Handling Reviews From Staff, Vendors, Or Competitors
Conflicts of interest are not allowed. If you spot signs—insider knowledge, matching IPs, or vendor references—flag the post through the dashboard tool. Stay calm in public replies. A neutral one-liner is enough while the system checks the report.
Legal And Compliance Notes In Plain English
Don’t ask for reviews in exchange for discounts or gifts. Don’t post on your own page under a fake name. If you invite feedback by email or SMS, keep it open-ended and never steer ratings. If you spotlight a customer quote on your site or ads, make sure the claim sounds typical or share what’s typical under the FTC’s view. The link above lays out clear examples.
Metrics That Show Your Reply Work Pays Off
Watch rating trends by month, response time, and the share of threads with a follow-up visit. Many owners also track the percent of one-star posts that turn into a three-star edit after a kind, quick fix. Tie those wins back to staff rewards so the habit sticks.
Step-By-Step Reply Builder
- Scan The Thread: read twice before writing. Look for dates, order size, names, and any signs of a mix-up.
- Choose The Channel: public note for context, private note for details.
- Draft A One-Line Summary: mirror the reviewer’s main point in plain words.
- Add One Action: refund, remake, credit, policy tweak, or staff coaching.
- Close With A Next Step: phone, email, or DM. Keep it simple to follow.
Examples By Business Type
Restaurant Or Cafe
“Thanks for the kind words on the cappuccino, Elle. About the wait yesterday—our machine needed a reset at noon. We added a backup process so orders don’t stall. I’d love a second try—please DM me so I can set that up.”
Salon Or Spa
“I appreciate your note, Priya. I reviewed your booking and see we ran ten minutes late. We added a buffer to stop that from happening again. Message me and I’ll make this right.”
Home Services
“Thanks, Marcus. I checked the work order and will adjust the invoice to remove the trip charge you flagged. Call me at the number in our bio so I can process it now.”

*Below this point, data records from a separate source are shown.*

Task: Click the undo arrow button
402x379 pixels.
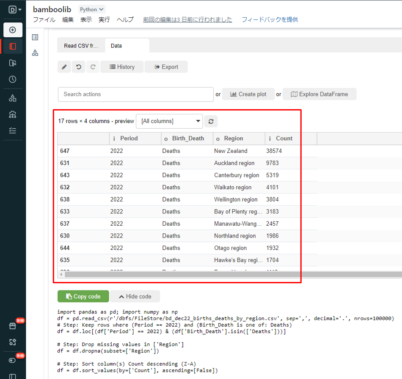Action: pos(78,67)
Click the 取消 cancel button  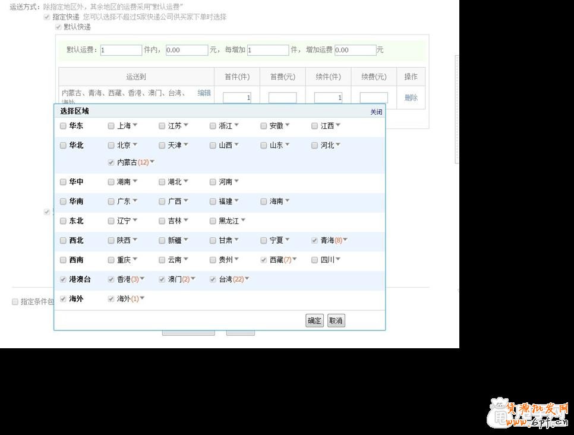[336, 320]
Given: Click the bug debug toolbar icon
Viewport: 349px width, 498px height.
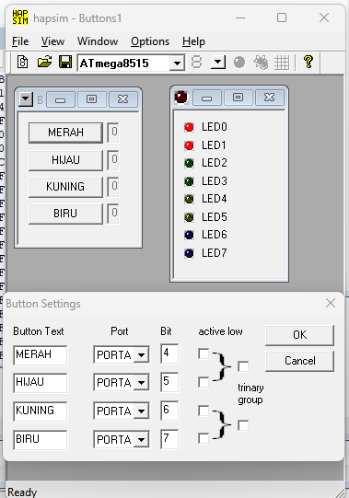Looking at the screenshot, I should (x=261, y=63).
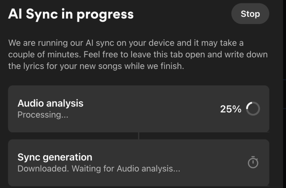Click the Processing... status text
The image size is (286, 188).
(x=43, y=115)
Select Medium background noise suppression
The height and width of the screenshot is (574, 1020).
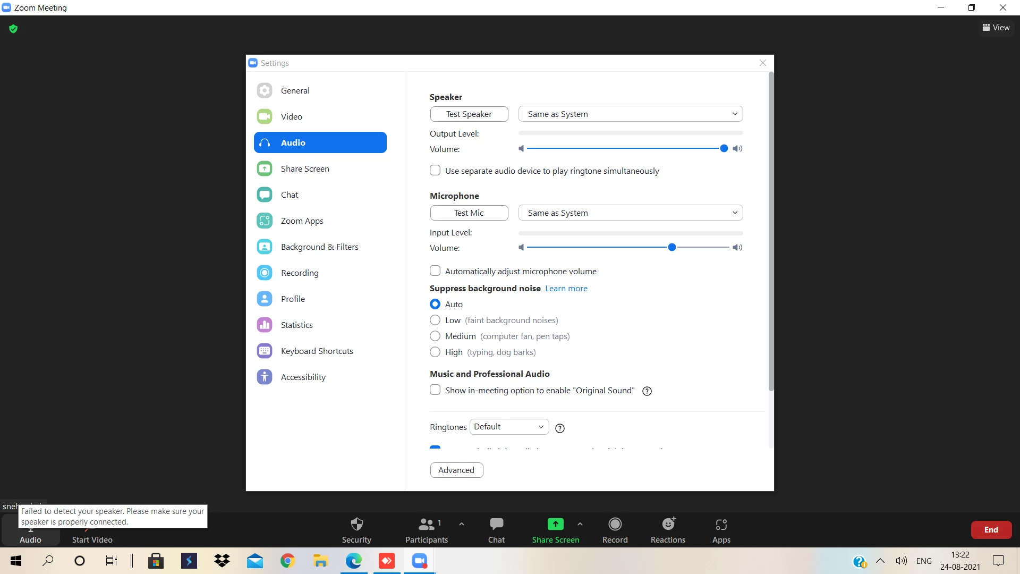tap(435, 336)
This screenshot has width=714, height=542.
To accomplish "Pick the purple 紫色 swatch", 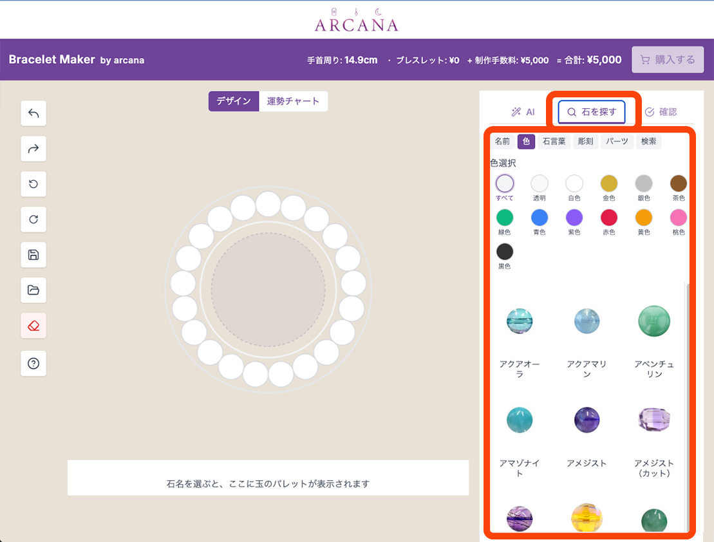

Public Vs Private: Sample Combos
Combo A: post a short public note that you’re reaching out, then send a DM requesting an order number. This shows care to readers while keeping data secure.
Combo B: DM first for details, then post a closing public note once it’s fixed. This records the resolve for future shoppers.
Build Your House Style Guide
Write a one-page guide so anyone who covers the inbox can match the voice. Include greeting lines, apology lines, and closing lines that fit your brand. Add do’s and don’ts, privacy rules, and when to move to a call. Train for tense moments using real past threads.
Final Take
Yes, you can reply on Yelp, and you should. Short, specific, and kind wins. Keep private data in DMs. Report the rare rule-breaker. Link actions in your shop to the patterns you see in reviews, and your next review gets easier.